Lilongwe 2025 : une commission d’enquête populaire s’ouvre pour juger les ravages de la dette en Afrique
C’est une première sur le continent africain. À Lilongwe, capitale du Malawi, s’est ouverte une Commission d’enquête populaire sur les impacts des politiques de dette imposées aux pays africains par le Fonds monétaire international (FMI) et la Banque mondiale.
Pendant deux jours, cette Commission entendra des témoins, des experts, des juristes, des parlementaires, des journalistes et des victimes venues de toute l’Afrique. Son objectif : documenter les conséquences humaines, économiques et démocratiques de la dette, et exiger un changement de paradigme.
Organisée à l’initiative de l’African Forum and Network on Debt and Development (AFRODAD), avec le soutien d’organisations partenaires, cette commission d’enquête est une réponse directe au silence des instances officielles internationales.
« L’Afrique doit reprendre la parole sur sa dette », a lancé Jason Braganza, directeur exécutif d’Afrodad, dans un discours d’ouverture par visioconférence. « La dette n’est pas seulement un problème comptable. Elle est une crise politique, une crise morale, une crise humaine. »
Dès la première journée, les interventions ont alterné prises de parole politiques, analyses économiques et témoignages de victimes, pour dresser un portrait sans concession des ravages de l’endettement structurel :
• Fermeture d’écoles et de centres de santé,
• Retards de salaires pour les fonctionnaires,
• Austerité imposée sans débat démocratique,
• Privatisations massives sans évaluation des conséquences sociales.
Certaines interventions ont provoqué l’émotion dans la salle, comme celle d’une journaliste congolaise racontant la mort de son père dans un hôpital public sans médecins, ou celle d’un enseignant malawite contraint d’abandonner son poste après 15 mois sans paie.
« Ce que nous faisons ici, c’est construire une mémoire collective. Une vérité des peuples. Parce que les statistiques ne pleurent pas. Les peuples, eux, saignent. » témoignage d’un participant venu du Zimbabwe.
Contrairement à une cour de justice officielle, cette Commission n’a pas de pouvoir juridictionnel, mais elle détient un pouvoir moral immense : celui de faire entendre les voix étouffées, et de pointer les responsabilités structurelles.
Elle pose une question centrale : à qui profite la dette, et qui en paie le prix ?
Elle entend démontrer que :
• La dette africaine n’est pas toujours légitime ni équitable,
• Les institutions de Bretton Woods ont imposé des conditionnalités destructrices,
• Et que les peuples africains ont été exclus des choix qui engagent leur avenir.

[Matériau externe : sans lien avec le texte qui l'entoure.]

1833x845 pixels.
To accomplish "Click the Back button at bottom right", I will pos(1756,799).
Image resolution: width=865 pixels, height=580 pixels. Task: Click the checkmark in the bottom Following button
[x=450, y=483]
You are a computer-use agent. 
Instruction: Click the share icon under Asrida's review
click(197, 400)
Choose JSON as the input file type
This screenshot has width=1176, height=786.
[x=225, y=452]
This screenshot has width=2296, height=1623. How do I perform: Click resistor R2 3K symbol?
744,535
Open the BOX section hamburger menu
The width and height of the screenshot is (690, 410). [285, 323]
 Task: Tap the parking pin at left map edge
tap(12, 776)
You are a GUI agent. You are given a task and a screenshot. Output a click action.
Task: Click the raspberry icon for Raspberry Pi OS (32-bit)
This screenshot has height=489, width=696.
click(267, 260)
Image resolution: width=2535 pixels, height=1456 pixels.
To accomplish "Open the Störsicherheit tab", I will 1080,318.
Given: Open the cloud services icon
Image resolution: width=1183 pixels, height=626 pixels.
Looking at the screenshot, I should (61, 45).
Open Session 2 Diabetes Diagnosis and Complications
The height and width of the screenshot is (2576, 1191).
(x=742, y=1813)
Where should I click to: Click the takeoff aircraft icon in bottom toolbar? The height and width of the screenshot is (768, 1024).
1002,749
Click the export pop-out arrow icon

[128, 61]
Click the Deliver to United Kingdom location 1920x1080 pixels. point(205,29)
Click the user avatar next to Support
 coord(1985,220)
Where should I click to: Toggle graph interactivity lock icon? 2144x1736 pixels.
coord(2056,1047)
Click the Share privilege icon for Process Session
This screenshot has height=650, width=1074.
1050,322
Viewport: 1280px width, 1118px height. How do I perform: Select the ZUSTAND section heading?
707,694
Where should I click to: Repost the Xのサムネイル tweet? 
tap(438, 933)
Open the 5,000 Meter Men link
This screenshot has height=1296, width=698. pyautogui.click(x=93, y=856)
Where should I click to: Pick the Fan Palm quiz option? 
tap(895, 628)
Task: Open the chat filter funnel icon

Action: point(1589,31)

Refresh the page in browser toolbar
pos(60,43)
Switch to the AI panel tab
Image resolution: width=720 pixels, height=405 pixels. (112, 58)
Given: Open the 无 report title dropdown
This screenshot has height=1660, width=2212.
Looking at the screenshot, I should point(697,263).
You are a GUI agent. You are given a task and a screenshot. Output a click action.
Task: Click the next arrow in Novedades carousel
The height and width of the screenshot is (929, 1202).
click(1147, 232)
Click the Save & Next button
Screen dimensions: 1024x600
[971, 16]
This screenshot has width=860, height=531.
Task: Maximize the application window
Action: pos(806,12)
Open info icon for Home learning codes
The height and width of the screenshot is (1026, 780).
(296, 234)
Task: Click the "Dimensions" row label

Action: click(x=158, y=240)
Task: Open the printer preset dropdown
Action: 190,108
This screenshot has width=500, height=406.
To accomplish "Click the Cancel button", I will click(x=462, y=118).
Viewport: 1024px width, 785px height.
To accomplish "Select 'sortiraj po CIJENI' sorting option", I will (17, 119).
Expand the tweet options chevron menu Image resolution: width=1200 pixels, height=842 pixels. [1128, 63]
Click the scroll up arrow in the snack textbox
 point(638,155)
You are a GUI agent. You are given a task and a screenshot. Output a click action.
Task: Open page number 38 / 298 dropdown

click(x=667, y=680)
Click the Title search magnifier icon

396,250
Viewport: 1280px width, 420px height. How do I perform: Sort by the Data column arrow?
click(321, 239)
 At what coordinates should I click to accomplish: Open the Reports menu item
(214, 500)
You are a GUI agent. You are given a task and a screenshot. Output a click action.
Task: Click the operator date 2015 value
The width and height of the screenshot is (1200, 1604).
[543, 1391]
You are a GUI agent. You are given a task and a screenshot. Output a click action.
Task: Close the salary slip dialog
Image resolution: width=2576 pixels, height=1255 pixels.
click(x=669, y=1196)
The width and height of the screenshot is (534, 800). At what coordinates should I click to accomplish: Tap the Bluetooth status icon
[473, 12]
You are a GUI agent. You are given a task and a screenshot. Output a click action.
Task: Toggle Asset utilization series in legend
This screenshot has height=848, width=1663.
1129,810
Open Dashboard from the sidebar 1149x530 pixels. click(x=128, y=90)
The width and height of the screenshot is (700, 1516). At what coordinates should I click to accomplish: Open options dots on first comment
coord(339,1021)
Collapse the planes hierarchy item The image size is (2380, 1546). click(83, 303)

Au-delà de l’acte symbolique, cette commission vise à :
✅ Créer un espace de mobilisation citoyenne contre l’austérité,
✅ Porter la revendication d’annulation des dettes illégitimes,
✅ Réclamer une refonte des règles du système financier mondial,
✅ Et surtout, faire naître un nouvel imaginaire panafricain basé sur la souveraineté économique, la justice fiscale et les droits humains.
Elle s’inscrit dans l’héritage des luttes panafricaines, dans la continuité des idéaux de Thomas Sankara, Patrice Lumumba, et Kwame Nkrumah, qui ont refusé de soumettre le destin africain aux diktats extérieurs.
Cette Commission populaire est une affirmation puissante :
L’Afrique n’est pas seulement une victime silencieuse du système de la dette. Elle est aussi une force de contestation, de proposition et de résistance.
« Nous ne sommes pas ici pour mendier des allègements. Nous sommes ici pour exiger des réparations, une réforme globale, et la fin du système d’endettement comme outil de domination », a résumé une représentante de TrustAfrica.
Alors que plusieurs pays africains se trouvent à nouveau au bord de la faillite, cette initiative réaffirme que les peuples ont le droit de savoir, de juger, et de se relever.